Es herrschte Stille. Tränen stiegen in mir, ich wollte doch nicht weinen. Nicht wegen sowas. Aber es traf mich, tief ins Herz. Hieß das also, dass wir auch keine Zukunft hatten?

Keine Sekunde später klingelte es und die Schüler stürmten aus den Räumen. Die Tränen fielen mir auf einmal über die Wange und ich rannte. Ich rannte von ihm weg. Ich rannte von der Realität weg. Ich rannte zurück in meine kleine, heile Welt.

,, Sam!", rief Alonso und ich hörte, wie er auf spanisch fluchte und die Schüler zur Seite schob. Doch ich wollte ihn nicht sehen. War alles also nur auf Zeit? Wenn wir aufs College gingen, war es vorbei?

Ich schluchzte laut, als ich schnell in die Mädchentoilette ging und mich in eines der Kabinen einschloss.

Mein schluchzten war verdammt laut und die Tränen tropften ununterbrochen über meine Wange, sodass ich mir die Hand vor meinen Mund hielt. Ich legte den Klodeckel nach unten und setzte mich drauf.

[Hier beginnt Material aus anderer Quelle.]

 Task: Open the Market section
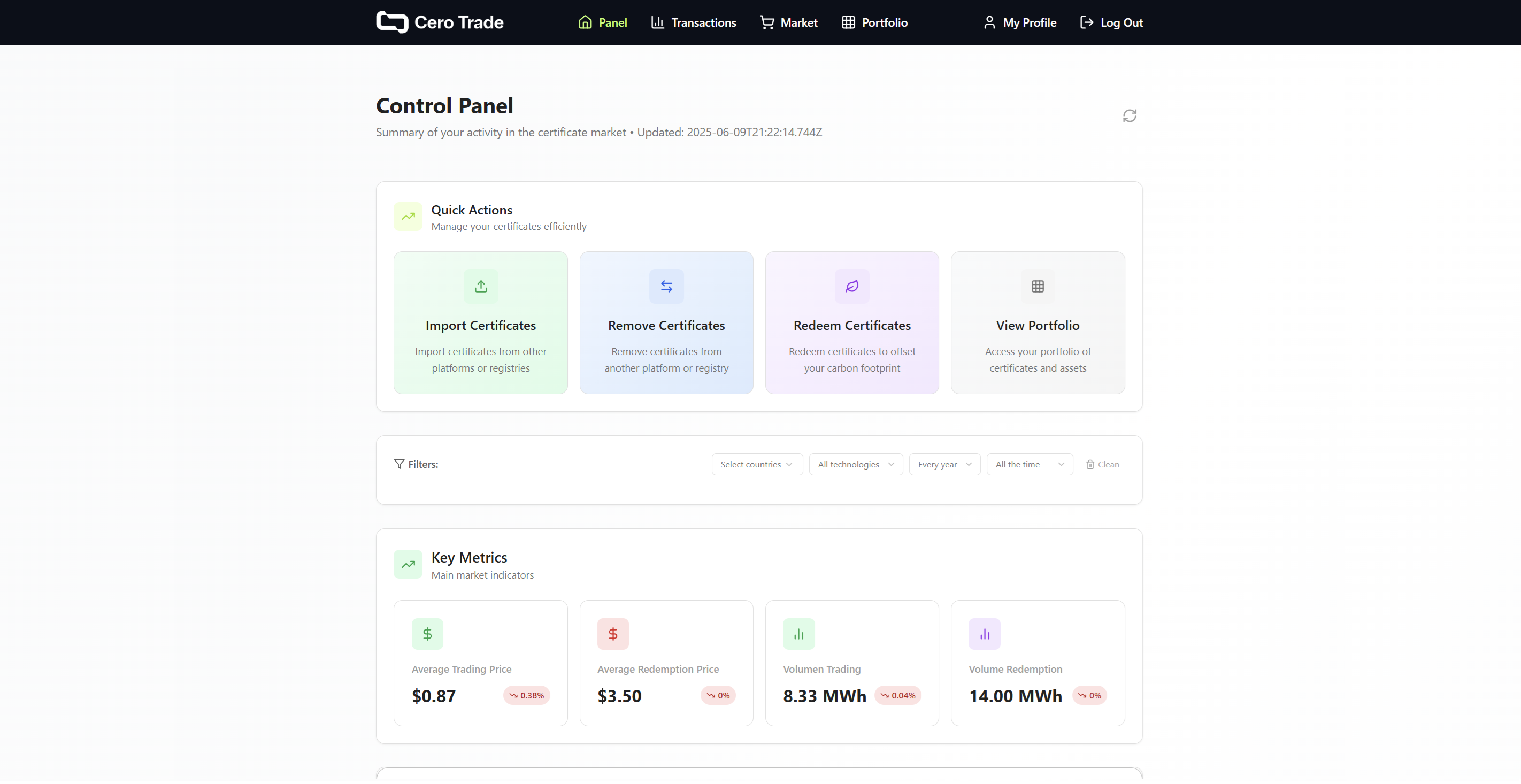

Die fünf Minuten, die wir hatten, um kurz zu unserem Spind und dann zum Unterricht zu gehen, verbrachte ich dann wohl hier.

Scheiße, meine Sachen lagen noch im Französischraum!

Ich seufzte nur und hoffte, dass Keyla meine Sachen mitgenommen hatte.

Träumte ich wirklich? War es so unwahrscheinlich, dass Alonso und ich zusammen blieben? Auch nach der High School?

Ich legte meinen Kopf nach vorne, zog meine Beine an meinen Oberkörper und erneut flossen die Tränen, diesmal jedoch im Stillen. Alleine, auf einer Toilette im Mädchenklo.

Ich wollte nicht, dass es endete mit mir und Alonso. Wir waren so unterschiedlich, doch passten genau zusammen. Gegensätze zogen sich doch an, oder?

Mein Herz schmerzte, als ob tausende Nadeln hineingestochen wurden.

Plötzlich wurde die Tür geöffnet und ich hörte Schritte, die immer näher kamen.

,, Hast du diese Schlampe gesehen?", fragte eine hohe Stimme. War das Audrey? ,, Du weißt schon, die Freundin von Alonso." Meine Augen weiteten sich, als ich das hörte. Sie nannte mich eine Schlampe? War heute Gegenteilstag?

,, Dieses Miststück hat sich ernsthaft ein Gangmitglied geschnappt. Und dazu auch noch ein heißes", lachte sie.

,, Das ist doch peinlich", sagte ein anderes Mädchen. ,, Alonso passt nicht zu ihr. Sie ist so verschlossen, was soll Ramírez denn mit so einer? Bestimmt haben die nicht einmal Sex." Ich ballte mein Fäuste zusammen und spürte die pure Wut in mir. Es klingelte, als Audrey auflachte und beide aus dem Mädchenklo gingen.

Wenige Minuten später stand ich ebenfalls auf und ging an das Waschbecken. Meine Augen waren angeschwommen und Mascara war über meiner Wange verschmiert. Ich lehnte mich an das Waschbecken und stöhnte genervt auf. Dabei ignoriere ich den getrockneten Abdruck meiner Mascara und Tränen. Ich verweilte eine Weile lang so, schnappte mir dann aber schnell ein Tuch und wischte es mit Seife ab.

Als ich fertig war, sah ich zwar besser aus, doch immer noch, als ob ich geweint hätte. Ich atmete tief ein und aus, als ich erneut in mein Spiegelbild sah. Auf einmal wurde die Tür schnell geöffnet und ich sah reflexartig dahin.

Alonso rannte sofort zu mir hin und nahm mich fest in den Arm. Ich legte meine Hände auf mein Gesicht, als er seine Arme um meinen Körper schloss. Ich spürte seinen Atem an meinem Nacken, was mir Gänsehaut bereitete.

,, Princesa", murmelte er in meinen Nacken und küsste mich darauf. Mir wurde urplötzlich warm und nun legte auch ich meine Arme um seinen Nacken und spürte erneut ein angenehmes Gefühl bei ihm. Ich vergaß plötzlich alles und wollte nur bei ihm sein.

Genau das machte mir Angst. Es tat mir unglaublich weh, wenn wir uns stritten. Ich wollte nur ihn. Ich konnte nicht ohne ihn.